Self-supervised Vision Transformers (ViT) extract rich visual features without task-specific training. Each frame is converted to a high-dimensional feature vector that captures visual patterns.

CASTLE's Usage

  • Models:

    Model Checkpoint Feature Dim
    DINOv2 ViT-B/14 (with registers) dinov2_vitb14_reg4_pretrain.pth 768
    DINOv3 ViT-B/16 dinov3_vitb16_pretrain_lvd1689m-73cec8be.pth 768
    DINOv3 ViT-L/16 dinov3_vitl16_pretrain_lvd1689m-8aa4cbdd.pth 1024
  • Implementation: castle/core/extractor.py + castle/core/models.py

Extraction process:

  1. Load aligned video frames as a VideoDataset (PyTorch Dataset)
  2. Batch frames through the visual encoder (default batch size: 32)
  3. Extract CLS token or pooled features per frame
  4. Save as .npz file with shape (n_frames, feature_dim)
  5. Frames with empty masks produce NaN vectors

Reference

Oquab, M., et al. (2024). DINOv2: Learning Robust Visual Features without Supervision. TMLR 2024. arXiv:2304.07193


5. Dimensionality Reduction — UMAP

What It Does

UMAP (Uniform Manifold Approximation and Projection) reduces high-dimensional data to 2D for visualization while preserving local and global structure.

CASTLE's Usage

  • Implementation: castle/utils/myumap.py — custom UMAP using cuml (GPU-accelerated) with spectral layout initialization
  • Called from: castle/utils/latent_explorer.pyLatent.build_embedding()

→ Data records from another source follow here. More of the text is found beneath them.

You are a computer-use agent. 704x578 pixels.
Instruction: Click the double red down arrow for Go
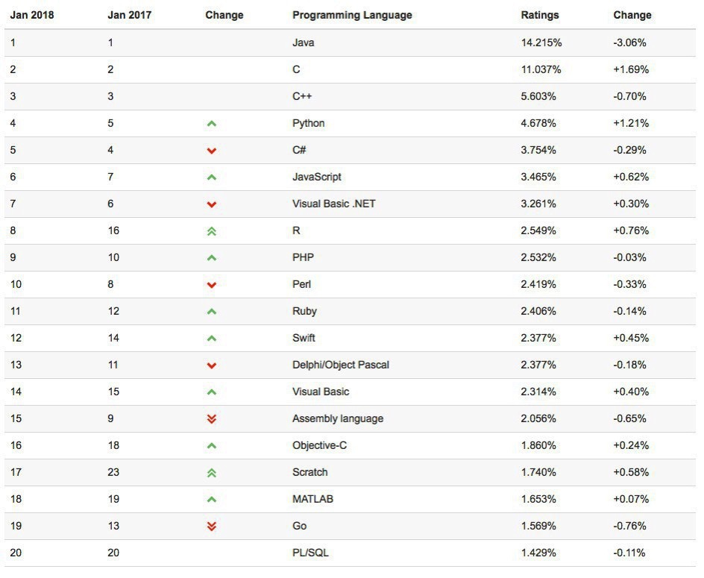point(212,527)
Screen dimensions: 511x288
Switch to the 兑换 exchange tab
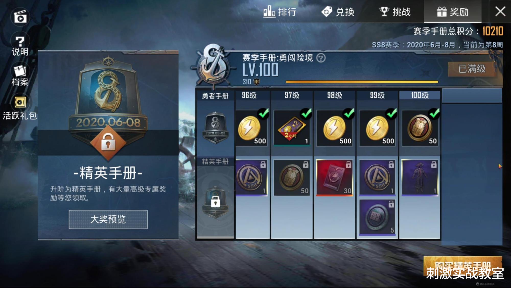[338, 12]
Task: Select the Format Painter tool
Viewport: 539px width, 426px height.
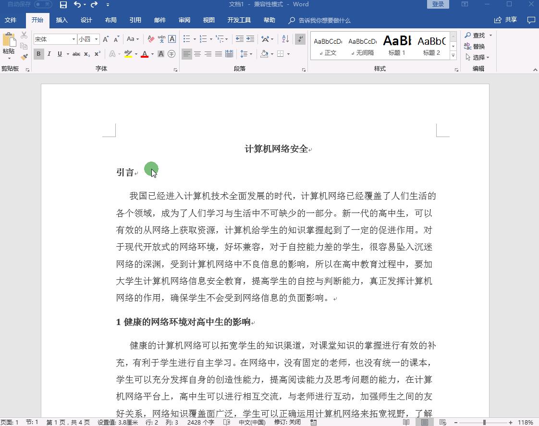Action: click(24, 57)
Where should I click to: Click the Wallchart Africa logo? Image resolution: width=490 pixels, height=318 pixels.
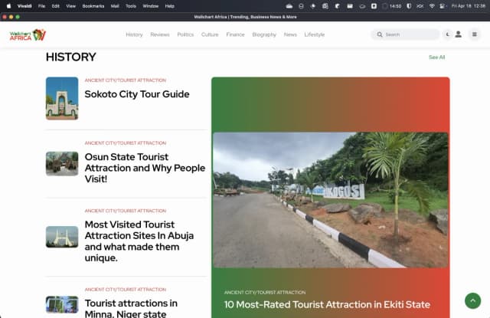coord(28,34)
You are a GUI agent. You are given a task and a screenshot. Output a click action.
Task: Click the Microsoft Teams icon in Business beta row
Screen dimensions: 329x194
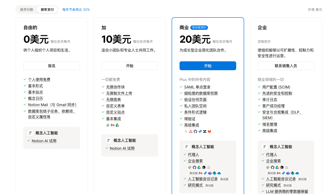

CASTLE's UMAP implementation uses:

  • cuml fuzzy_simplicial_set for graph construction
  • Spectral layout or PCA for initialization
  • cuml simplicial_set_embedding for optimization
  • Default: 20,000 epochs for convergence

Hierarchical multi-stage UMAP: CASTLE supports chaining multiple UMAP stages to progressively reduce dimensions:

Magnification Stages Dimensions
Low 1 stage → 2D
Intermediate 2 stages → 5D → 2D
High 2 stages → 10D → 2D

The n_neighbors parameter controls the scale of structure preserved — higher values capture more global patterns, lower values capture finer local details.

Reference

McInnes, L., Healy, J., & Melville, J. (2018). UMAP: Uniform Manifold Approximation and Projection for Dimension Reduction. arXiv:1802.03426


6. Clustering — DBSCAN

What It Does

DBSCAN (Density-Based Spatial Clustering of Applications with Noise) discovers clusters of arbitrary shape based on point density. Points in sparse regions are labeled as noise (-1).

CASTLE's Usage

  • Implementation: castle/utils/latent_explorer.pyLatent.build_cluster()
  • Key parameter: eps (epsilon-neighborhood radius)
    • Smaller eps → more, smaller clusters
    • Larger eps → fewer, larger clusters
    • Typical range: 0.1–10.0 (default: 1.0)

Clustering is applied to the 2D UMAP embedding, not the original high-dimensional features. This makes it fast and allows interactive parameter tuning.

Reference

Ester, M., Kriegel, H.-P., Sander, J., & Xu, X. (1996). A Density-Based Algorithm for Discovering Clusters in Large Spatial Databases with Noise. KDD 1996.